Access Control Mechanisms

This document contains information about mechanisms available in mod_wsgi for controlling who can access a WSGI application. This includes coverage of support for HTTP Basic and Digest authentication mechanisms, as well as server side mechanisms for authorisation and host access control.

HTTP User Authentication

The HTTP protocol supports user authentication mechanisms for clients through the ‘Authorization’ header. The two main examples for this are the Basic and Digest authentication mechanisms.

Unlike other HTTP headers, the authorisation header is not passed through to a WSGI application by default. This is the case as doing so could leak information about passwords through to a WSGI application which should not be able to see them when Apache is performing authentication.

If Apache is performing authentication, a WSGI application can still find out what type of authentication scheme was used by checking the variable AUTH_TYPE of the WSGI application environment. The login name of the authorised user can be determined by checking the variable REMOTE_USER.

If it is desired that the WSGI application be responsible for handling user authentication, then it is necessary to explicitly configure mod_wsgi to pass the required headers through to the application. This can be done by specifying the WSGIPassAuthorization directive in the appropriate context and setting it to ‘On’. Note that prior to mod_wsgi version 2.0c5, this directive could not be used in .htaccess files.

When passing of authorisation information is enabled, the authorisation headers are passed through to a WSGI application in the HTTP_AUTHORIZATION variable of the WSGI application environment when the equivalent HTTP request header is present. You will still need to provide your own code to process the header and perform the required hand shaking with the client to indicate whether the client is permitted access.

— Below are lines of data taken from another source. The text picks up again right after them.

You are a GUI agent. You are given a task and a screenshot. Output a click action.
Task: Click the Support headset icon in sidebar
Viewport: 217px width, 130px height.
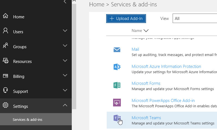pyautogui.click(x=6, y=91)
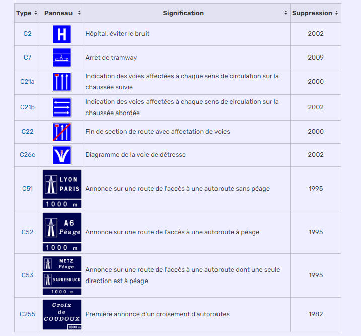View the Metz Sarrebruck sign thumbnail
Image resolution: width=361 pixels, height=336 pixels.
point(62,275)
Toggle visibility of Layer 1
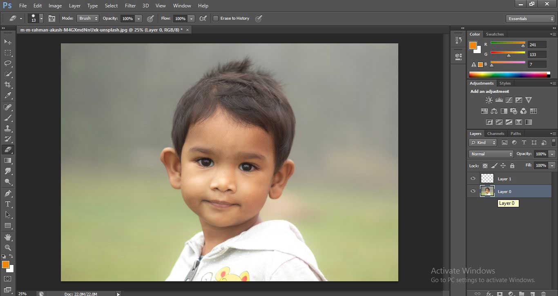Screen dimensions: 558x296 click(x=473, y=178)
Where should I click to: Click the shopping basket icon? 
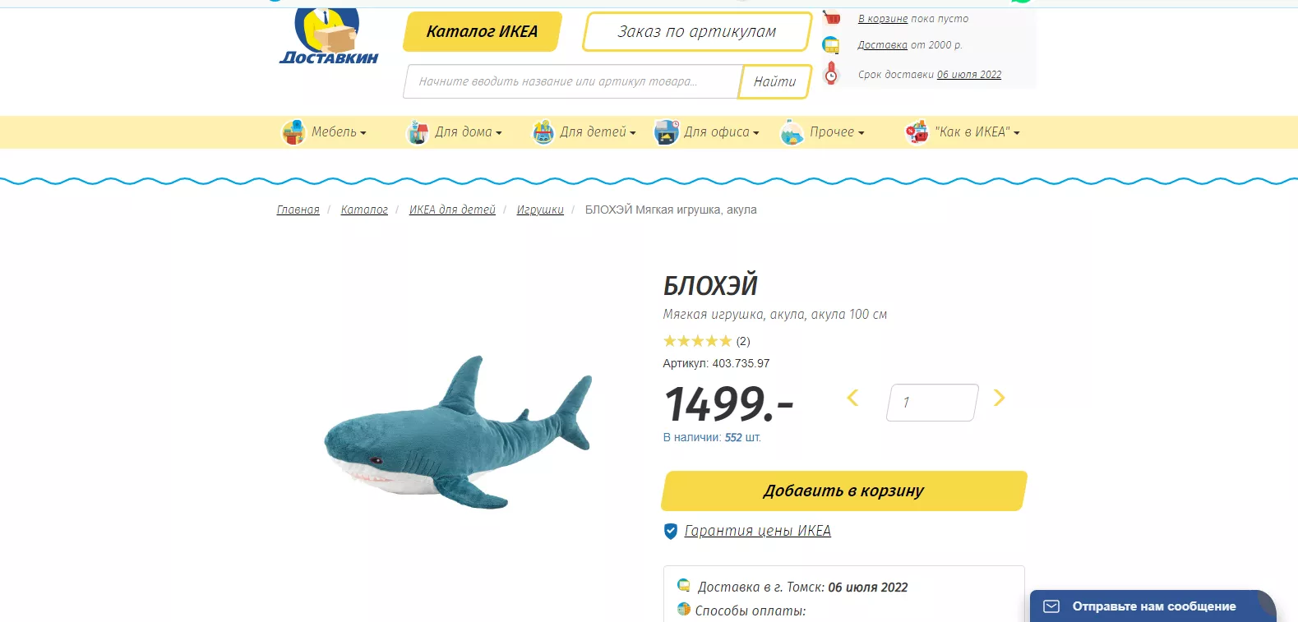coord(832,17)

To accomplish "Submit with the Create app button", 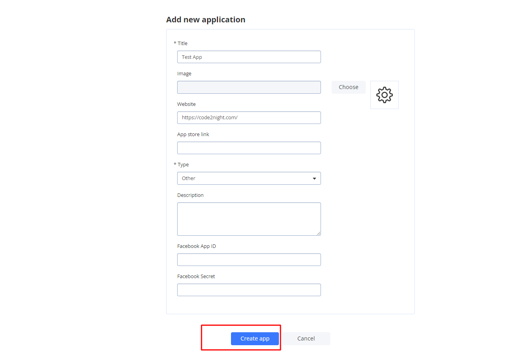I will [x=255, y=339].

Apache Authentication Provider

When Apache 2.2 was released, it introduced the concept of authentication providers. That is, Apache implements the hand shaking with the client for authentication mechanisms such as Basic and Digest. All that the user server side code needs to provide is a means of authenticating the actual credentials of the user trying to gain access to the site.

This greatly simplified the implementation of client authentication as the hand shaking for a particular authentication mechanism was implemented only once in Apache and it wasn’t necessary for each authentication module to duplicate it. This was particularly good for the Digest authentication mechanism which was non trivial to implement correctly.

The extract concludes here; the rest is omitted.